* _Source information_
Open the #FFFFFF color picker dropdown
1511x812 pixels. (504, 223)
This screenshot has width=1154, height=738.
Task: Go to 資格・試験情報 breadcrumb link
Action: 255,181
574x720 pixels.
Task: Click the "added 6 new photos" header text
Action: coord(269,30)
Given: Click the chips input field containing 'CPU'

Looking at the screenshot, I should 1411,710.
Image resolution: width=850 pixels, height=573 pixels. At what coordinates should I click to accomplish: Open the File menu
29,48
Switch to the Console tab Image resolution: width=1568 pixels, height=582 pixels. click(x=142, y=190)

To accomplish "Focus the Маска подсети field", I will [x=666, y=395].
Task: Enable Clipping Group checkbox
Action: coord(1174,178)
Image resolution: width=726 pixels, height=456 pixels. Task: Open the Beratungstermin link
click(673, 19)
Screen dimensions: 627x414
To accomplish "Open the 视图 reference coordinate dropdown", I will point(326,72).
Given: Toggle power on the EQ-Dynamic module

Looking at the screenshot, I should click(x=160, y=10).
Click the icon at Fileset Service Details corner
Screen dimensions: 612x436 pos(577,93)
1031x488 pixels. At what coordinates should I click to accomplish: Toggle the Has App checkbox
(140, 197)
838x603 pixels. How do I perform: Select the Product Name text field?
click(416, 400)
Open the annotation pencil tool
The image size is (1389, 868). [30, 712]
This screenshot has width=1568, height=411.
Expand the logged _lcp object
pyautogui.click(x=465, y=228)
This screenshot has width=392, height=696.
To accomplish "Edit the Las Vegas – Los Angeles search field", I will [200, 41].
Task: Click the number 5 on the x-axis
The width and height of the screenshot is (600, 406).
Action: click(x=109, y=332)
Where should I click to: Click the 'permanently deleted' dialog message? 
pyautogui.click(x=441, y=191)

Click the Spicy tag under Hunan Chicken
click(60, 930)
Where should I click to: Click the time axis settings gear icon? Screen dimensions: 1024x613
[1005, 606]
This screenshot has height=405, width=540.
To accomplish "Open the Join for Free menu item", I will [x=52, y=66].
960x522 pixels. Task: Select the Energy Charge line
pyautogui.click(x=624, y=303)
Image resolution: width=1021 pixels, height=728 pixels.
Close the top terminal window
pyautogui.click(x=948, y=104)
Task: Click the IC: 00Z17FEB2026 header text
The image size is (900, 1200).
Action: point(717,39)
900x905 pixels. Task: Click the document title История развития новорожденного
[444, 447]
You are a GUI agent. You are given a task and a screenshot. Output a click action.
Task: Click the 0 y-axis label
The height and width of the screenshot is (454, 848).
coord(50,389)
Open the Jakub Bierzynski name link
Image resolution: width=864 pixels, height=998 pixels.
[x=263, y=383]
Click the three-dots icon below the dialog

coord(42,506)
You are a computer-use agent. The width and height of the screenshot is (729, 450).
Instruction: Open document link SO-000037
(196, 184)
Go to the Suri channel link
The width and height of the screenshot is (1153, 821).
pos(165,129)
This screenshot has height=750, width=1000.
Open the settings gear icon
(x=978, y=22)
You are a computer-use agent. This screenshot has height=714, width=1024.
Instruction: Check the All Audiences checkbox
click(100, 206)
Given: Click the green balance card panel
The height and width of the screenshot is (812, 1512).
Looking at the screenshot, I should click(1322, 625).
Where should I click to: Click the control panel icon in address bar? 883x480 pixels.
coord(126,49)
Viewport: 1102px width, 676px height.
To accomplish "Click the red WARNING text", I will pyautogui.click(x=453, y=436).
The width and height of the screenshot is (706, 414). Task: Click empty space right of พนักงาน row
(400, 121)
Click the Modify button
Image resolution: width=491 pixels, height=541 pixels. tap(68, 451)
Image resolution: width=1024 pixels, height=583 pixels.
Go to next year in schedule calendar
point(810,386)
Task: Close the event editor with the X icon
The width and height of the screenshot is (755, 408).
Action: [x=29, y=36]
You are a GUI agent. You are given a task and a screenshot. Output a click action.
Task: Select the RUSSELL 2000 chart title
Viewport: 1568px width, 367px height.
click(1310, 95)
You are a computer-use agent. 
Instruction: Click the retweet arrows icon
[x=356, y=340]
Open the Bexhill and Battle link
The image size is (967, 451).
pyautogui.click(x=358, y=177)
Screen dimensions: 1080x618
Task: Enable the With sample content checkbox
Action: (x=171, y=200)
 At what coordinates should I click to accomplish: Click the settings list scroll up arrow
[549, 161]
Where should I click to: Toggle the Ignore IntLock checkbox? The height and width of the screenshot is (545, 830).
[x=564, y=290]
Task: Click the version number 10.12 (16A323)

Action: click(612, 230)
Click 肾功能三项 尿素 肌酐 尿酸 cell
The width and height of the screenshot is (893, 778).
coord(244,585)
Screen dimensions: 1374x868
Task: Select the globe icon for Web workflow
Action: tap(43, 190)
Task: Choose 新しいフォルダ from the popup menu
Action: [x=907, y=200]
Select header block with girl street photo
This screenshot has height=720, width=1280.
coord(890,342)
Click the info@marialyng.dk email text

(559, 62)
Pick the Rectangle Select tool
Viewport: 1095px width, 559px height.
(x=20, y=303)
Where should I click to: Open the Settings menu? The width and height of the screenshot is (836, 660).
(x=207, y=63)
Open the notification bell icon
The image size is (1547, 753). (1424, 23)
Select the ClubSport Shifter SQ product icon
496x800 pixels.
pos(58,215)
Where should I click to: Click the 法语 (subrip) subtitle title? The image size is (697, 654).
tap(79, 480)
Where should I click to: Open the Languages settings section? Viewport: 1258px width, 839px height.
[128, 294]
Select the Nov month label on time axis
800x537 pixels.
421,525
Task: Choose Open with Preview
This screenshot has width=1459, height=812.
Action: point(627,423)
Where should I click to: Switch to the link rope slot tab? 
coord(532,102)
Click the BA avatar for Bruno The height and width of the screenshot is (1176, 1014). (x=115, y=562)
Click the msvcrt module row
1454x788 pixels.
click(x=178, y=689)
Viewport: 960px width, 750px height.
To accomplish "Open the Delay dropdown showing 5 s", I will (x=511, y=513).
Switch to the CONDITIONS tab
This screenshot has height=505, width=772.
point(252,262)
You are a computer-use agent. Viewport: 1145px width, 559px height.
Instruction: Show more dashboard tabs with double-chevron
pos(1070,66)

* _Assignment_
The full set of entries should be copied out exactly as given.

* _Output for this exercise_
Open the #FFFFFF color picker dropdown
1511x812 pixels. (504, 223)
This screenshot has width=1154, height=738.
Task: Go to 資格・試験情報 breadcrumb link
Action: 255,181
574x720 pixels.
Task: Click the "added 6 new photos" header text
Action: coord(269,30)
Given: Click the chips input field containing 'CPU'

Looking at the screenshot, I should 1411,710.
Image resolution: width=850 pixels, height=573 pixels. At what coordinates should I click to accomplish: Open the File menu
29,48
Switch to the Console tab Image resolution: width=1568 pixels, height=582 pixels. click(x=142, y=190)

To accomplish "Focus the Маска подсети field", I will [x=666, y=395].
Task: Enable Clipping Group checkbox
Action: coord(1174,178)
Image resolution: width=726 pixels, height=456 pixels. Task: Open the Beratungstermin link
click(673, 19)
Screen dimensions: 627x414
To accomplish "Open the 视图 reference coordinate dropdown", I will point(326,72).
Given: Toggle power on the EQ-Dynamic module

Looking at the screenshot, I should click(x=160, y=10).
Click the icon at Fileset Service Details corner
Screen dimensions: 612x436 pos(577,93)
1031x488 pixels. At what coordinates should I click to accomplish: Toggle the Has App checkbox
(140, 197)
838x603 pixels. How do I perform: Select the Product Name text field?
click(416, 400)
Open the annotation pencil tool
The image size is (1389, 868). [30, 712]
This screenshot has width=1568, height=411.
Expand the logged _lcp object
pyautogui.click(x=465, y=228)
This screenshot has width=392, height=696.
To accomplish "Edit the Las Vegas – Los Angeles search field", I will [200, 41].
Task: Click the number 5 on the x-axis
The width and height of the screenshot is (600, 406).
Action: click(x=109, y=332)
Where should I click to: Click the 'permanently deleted' dialog message? 
pyautogui.click(x=441, y=191)

Click the Spicy tag under Hunan Chicken
click(60, 930)
Where should I click to: Click the time axis settings gear icon? Screen dimensions: 1024x613
[1005, 606]
This screenshot has height=405, width=540.
To accomplish "Open the Join for Free menu item", I will [x=52, y=66].
960x522 pixels. Task: Select the Energy Charge line
pyautogui.click(x=624, y=303)
Image resolution: width=1021 pixels, height=728 pixels.
Close the top terminal window
pyautogui.click(x=948, y=104)
Task: Click the IC: 00Z17FEB2026 header text
The image size is (900, 1200).
Action: point(717,39)
900x905 pixels. Task: Click the document title История развития новорожденного
[444, 447]
You are a GUI agent. You are given a task and a screenshot. Output a click action.
Task: Click the 0 y-axis label
The height and width of the screenshot is (454, 848).
coord(50,389)
Open the Jakub Bierzynski name link
Image resolution: width=864 pixels, height=998 pixels.
[x=263, y=383]
Click the three-dots icon below the dialog

coord(42,506)
You are a computer-use agent. The width and height of the screenshot is (729, 450).
Instruction: Open document link SO-000037
(196, 184)
Go to the Suri channel link
The width and height of the screenshot is (1153, 821).
pos(165,129)
This screenshot has height=750, width=1000.
Open the settings gear icon
(x=978, y=22)
You are a computer-use agent. This screenshot has height=714, width=1024.
Instruction: Check the All Audiences checkbox
click(100, 206)
Given: Click the green balance card panel
The height and width of the screenshot is (812, 1512).
Looking at the screenshot, I should click(1322, 625).
Where should I click to: Click the control panel icon in address bar? 883x480 pixels.
coord(126,49)
Viewport: 1102px width, 676px height.
To accomplish "Click the red WARNING text", I will pyautogui.click(x=453, y=436).
The width and height of the screenshot is (706, 414). Task: Click empty space right of พนักงาน row
(400, 121)
Click the Modify button
Image resolution: width=491 pixels, height=541 pixels. tap(68, 451)
Image resolution: width=1024 pixels, height=583 pixels.
Go to next year in schedule calendar
point(810,386)
Task: Close the event editor with the X icon
The width and height of the screenshot is (755, 408).
Action: [x=29, y=36]
You are a GUI agent. You are given a task and a screenshot. Output a click action.
Task: Select the RUSSELL 2000 chart title
Viewport: 1568px width, 367px height.
click(1310, 95)
You are a computer-use agent. 
Instruction: Click the retweet arrows icon
[x=356, y=340]
Open the Bexhill and Battle link
The image size is (967, 451).
pyautogui.click(x=358, y=177)
Screen dimensions: 1080x618
Task: Enable the With sample content checkbox
Action: (x=171, y=200)
 At what coordinates should I click to accomplish: Click the settings list scroll up arrow
[549, 161]
Where should I click to: Toggle the Ignore IntLock checkbox? The height and width of the screenshot is (545, 830).
[x=564, y=290]
Task: Click the version number 10.12 (16A323)

Action: click(612, 230)
Click 肾功能三项 尿素 肌酐 尿酸 cell
The width and height of the screenshot is (893, 778).
coord(244,585)
Screen dimensions: 1374x868
Task: Select the globe icon for Web workflow
Action: tap(43, 190)
Task: Choose 新しいフォルダ from the popup menu
Action: [x=907, y=200]
Select header block with girl street photo
This screenshot has height=720, width=1280.
coord(890,342)
Click the info@marialyng.dk email text

(559, 62)
Pick the Rectangle Select tool
Viewport: 1095px width, 559px height.
(x=20, y=303)
Where should I click to: Open the Settings menu? The width and height of the screenshot is (836, 660).
(x=207, y=63)
Open the notification bell icon
The image size is (1547, 753). (1424, 23)
Select the ClubSport Shifter SQ product icon
496x800 pixels.
pos(58,215)
Where should I click to: Click the 法语 (subrip) subtitle title? The image size is (697, 654).
tap(79, 480)
Where should I click to: Open the Languages settings section? Viewport: 1258px width, 839px height.
[128, 294]
Select the Nov month label on time axis
800x537 pixels.
421,525
Task: Choose Open with Preview
This screenshot has width=1459, height=812.
Action: point(627,423)
Where should I click to: Switch to the link rope slot tab? 
coord(532,102)
Click the BA avatar for Bruno The height and width of the screenshot is (1176, 1014). (x=115, y=562)
Click the msvcrt module row
1454x788 pixels.
click(x=178, y=689)
Viewport: 960px width, 750px height.
To accomplish "Open the Delay dropdown showing 5 s", I will (x=511, y=513).
Switch to the CONDITIONS tab
This screenshot has height=505, width=772.
point(252,262)
You are a computer-use agent. Viewport: 1145px width, 559px height.
Instruction: Show more dashboard tabs with double-chevron
pos(1070,66)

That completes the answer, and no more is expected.